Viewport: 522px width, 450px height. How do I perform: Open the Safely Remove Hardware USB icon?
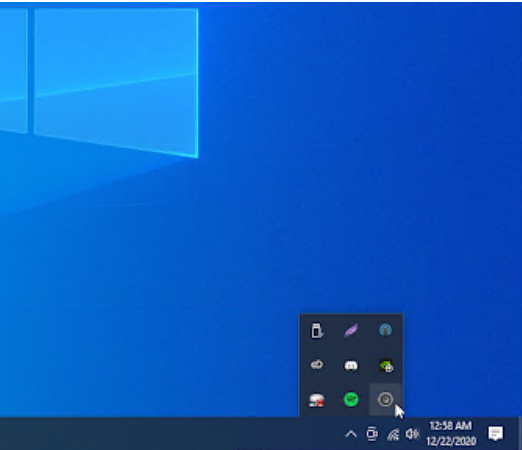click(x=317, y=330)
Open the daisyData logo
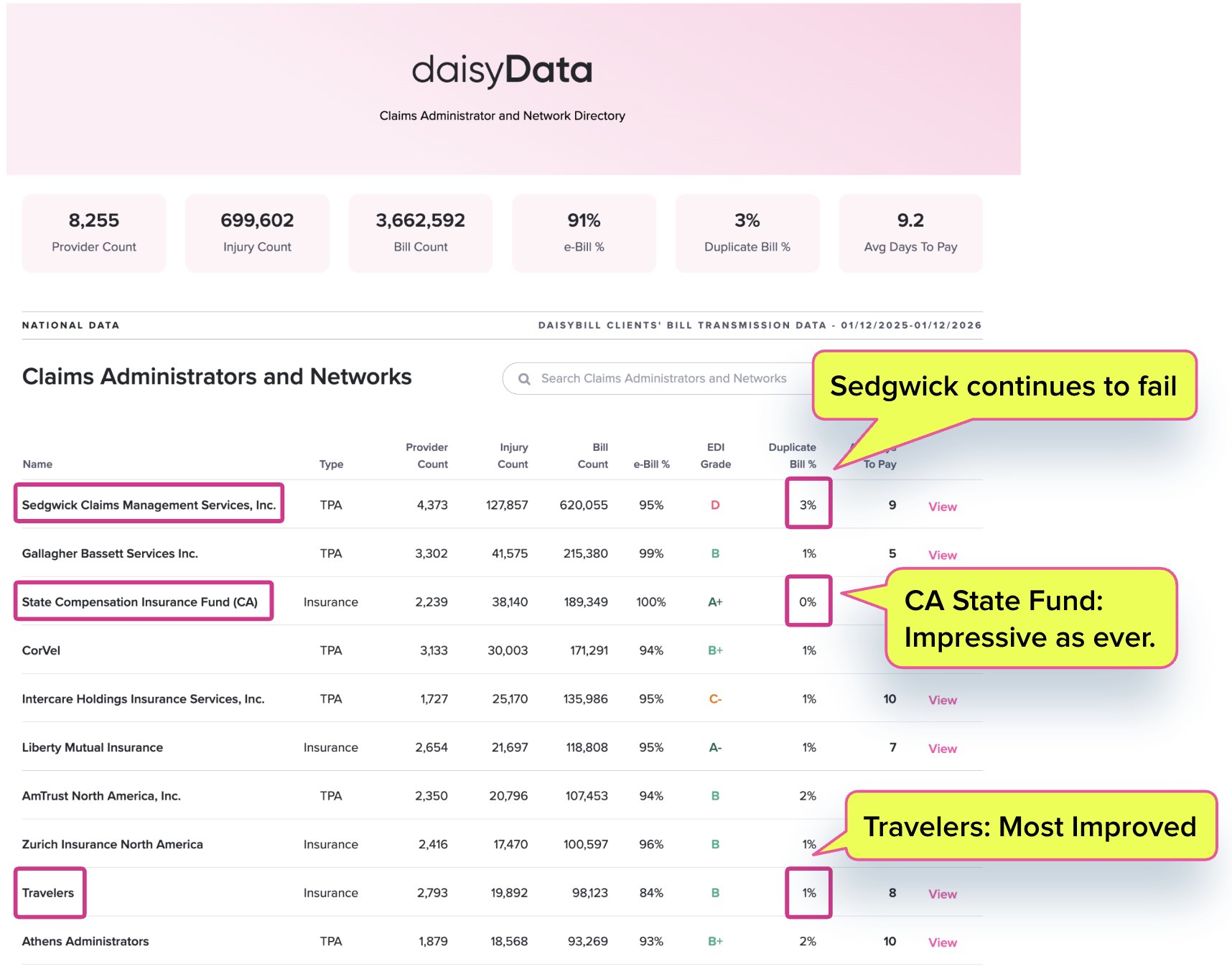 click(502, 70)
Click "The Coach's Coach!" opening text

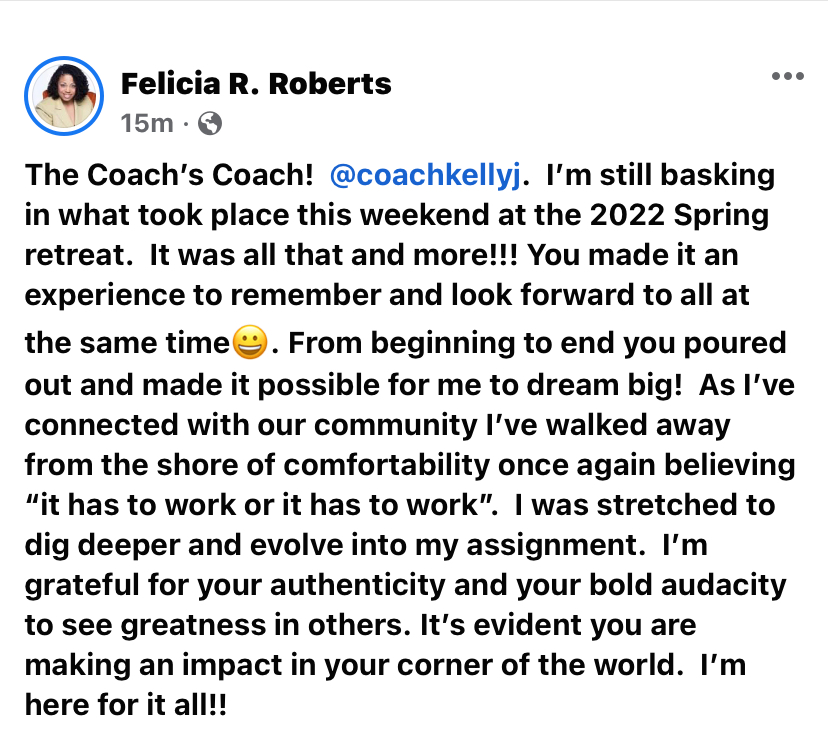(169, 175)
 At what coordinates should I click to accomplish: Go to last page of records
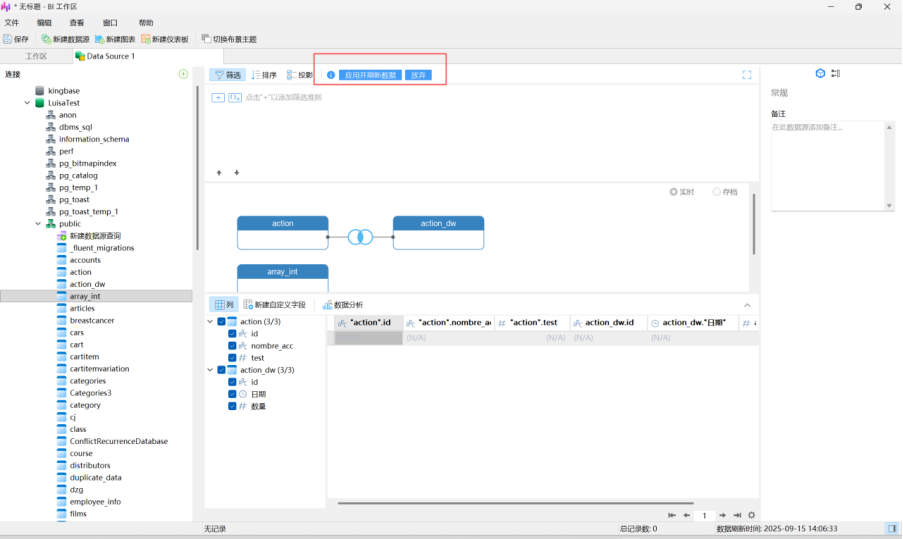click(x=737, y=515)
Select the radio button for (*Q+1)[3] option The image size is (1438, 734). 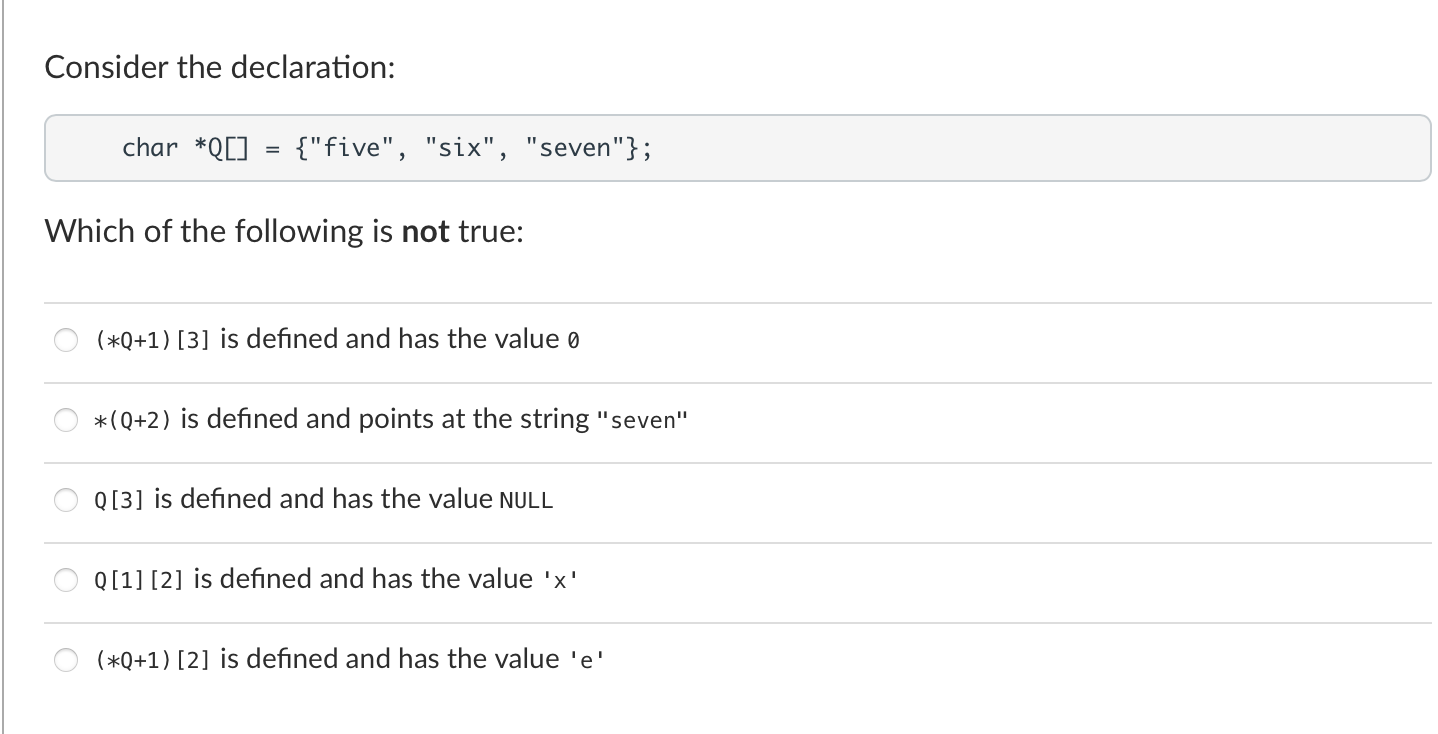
::::
• Task details: From the first line to the last, return the material above exactly, apart from the pictures.

• Reply to the task:
Viewport: 522px width, 450px height. How do I perform: Open the Safely Remove Hardware USB icon?
click(x=317, y=330)
Open the daisyData logo
 click(502, 70)
Click "The Coach's Coach!" opening text

(169, 175)
 At what coordinates should I click to accomplish: Go to last page of records
click(x=737, y=515)
Select the radio button for (*Q+1)[3] option The image size is (1438, 734). 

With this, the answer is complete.